SULLA FUSIONE E SULL'UNIONE MEMORIA CORTA


       Gli amministratori bernesi hanno la memoria veramente molto corta, non solo per quanto riguarda la nascita della proposta di fusione in atto, ma anche sulla necessità di correre verso la fusione che è stata generata da loro stessi.

       Sull’estensione o meno della proposta di fusione anche a Santarcangelo e Verucchio e sulle modalità con cui lo si è fatto continuano ad esserci diverse ombre: mentre nel primo incontro era stato affermato che agli altri comuni era stato chiesto tramite lettera, in quanto certi rapporti istituzionali si fanno con gli atti più che con le parole, ( versione smentita da uno dei destinatari che ricorda di non aver mai ricevuto alcuna proposta formale), pare ora che la famigerata lettera sia stato un invito fatto a mezzo stampa.

       Una modalità veramente bizzarra, ma quel che più lascia allibiti è il fatto che un amministratore abbia liquidato la vicenda asserendo che, come gli altri comuni leggono le “stronzate” sui giornali, potevano leggersi anche quella che sarebbe una proposta seria.

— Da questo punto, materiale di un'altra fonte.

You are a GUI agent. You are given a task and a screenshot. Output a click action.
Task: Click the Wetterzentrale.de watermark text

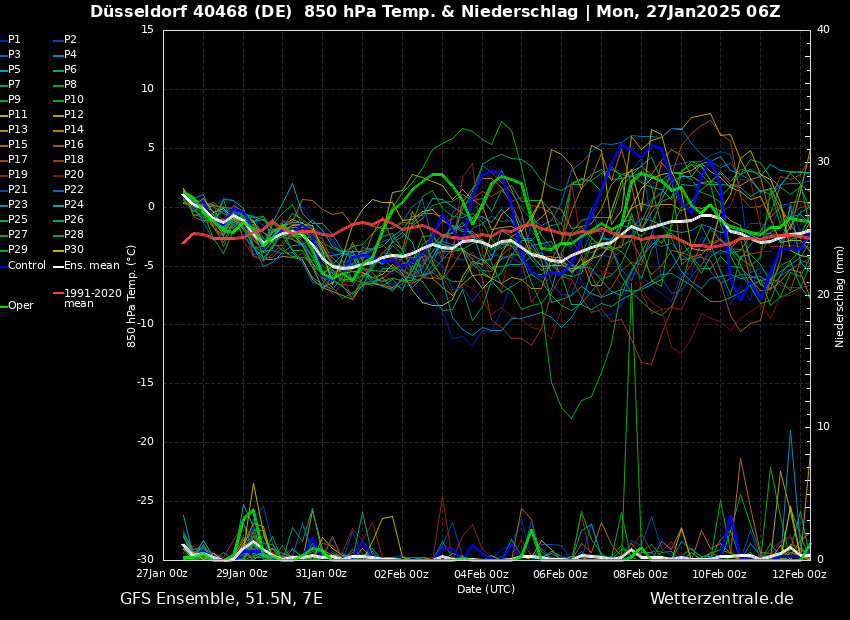tap(721, 599)
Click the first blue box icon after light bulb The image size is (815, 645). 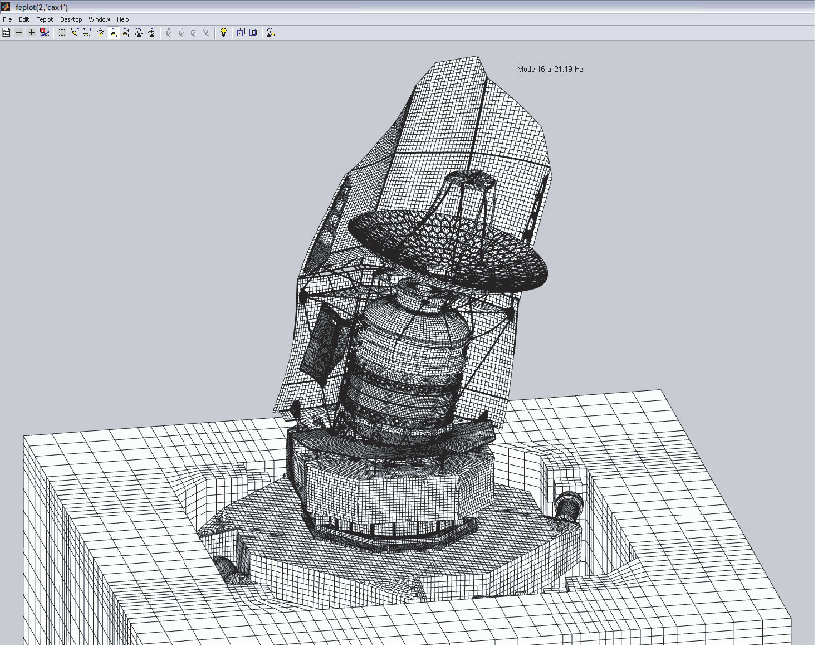pyautogui.click(x=240, y=32)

Mai vista tanta volgarità!

       La presentazione del progetto di fusione lascia ancor più attoniti in quanto fonda le basi su ragioni prettamente economiche e sull’elemento “salvezza” per Torriana, che diversamente si troverebbe nella condizione di doversi spogliare di quasi tutte le funzioni in favore di quell’ Unione a 11 che quegli stessi amministratori hanno tanto decantato fino ad appena 2 mesi fà e che ora temono.  Ma a chi dobbiamo questa Unione a 11?

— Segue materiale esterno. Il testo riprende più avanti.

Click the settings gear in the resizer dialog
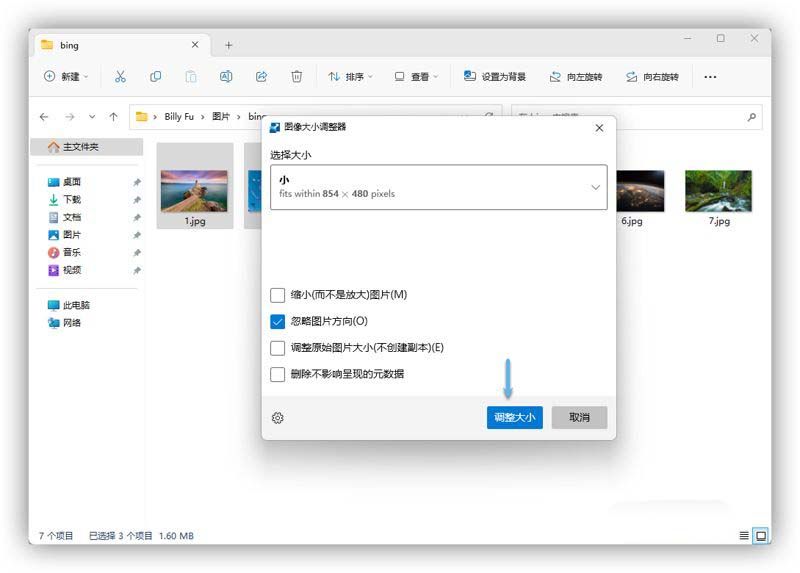 click(278, 418)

       Preme ricordare a questi signori che l’Unione a 11 non è un’imposizione della Regione, ma una scelta delle amministrazioni fortemente voluta dal PD. La Regione, in seguito alla legge sul riordino territoriale, ha chiesto ai comuni di esprimersi su quale secondo loro dovesse essere l’Ambito Territoriale Ottimale al quale poi, sarebbe dovuta corrispondere una sola unica unione. Abbiamo fortemente messo in guardia le amministrazioni in Valmarecchia sulle criticità di una scelta così ampia ricordando che c’erano tutti i presupposti e i requisiti affinchè in Valmarecchia la Regione potesse riconoscere due ambiti distinti, nei quali costituire due Unioni diverse. Sono passati solo due mesi e sembra che ora gli stessi comuni che votarono quell’Odg temano non poco questa Unione a 11 che trà l’altro non è ancora stata costituita. Se solo fossimo stati ascoltati oggi non ci troveremmo a dover affrontare tutto questo a ritmo così serrato, ma avremmo potuto istituire un tavolo di lavoro sovracomunale magari per una fusione più lungimirante come quella a 4.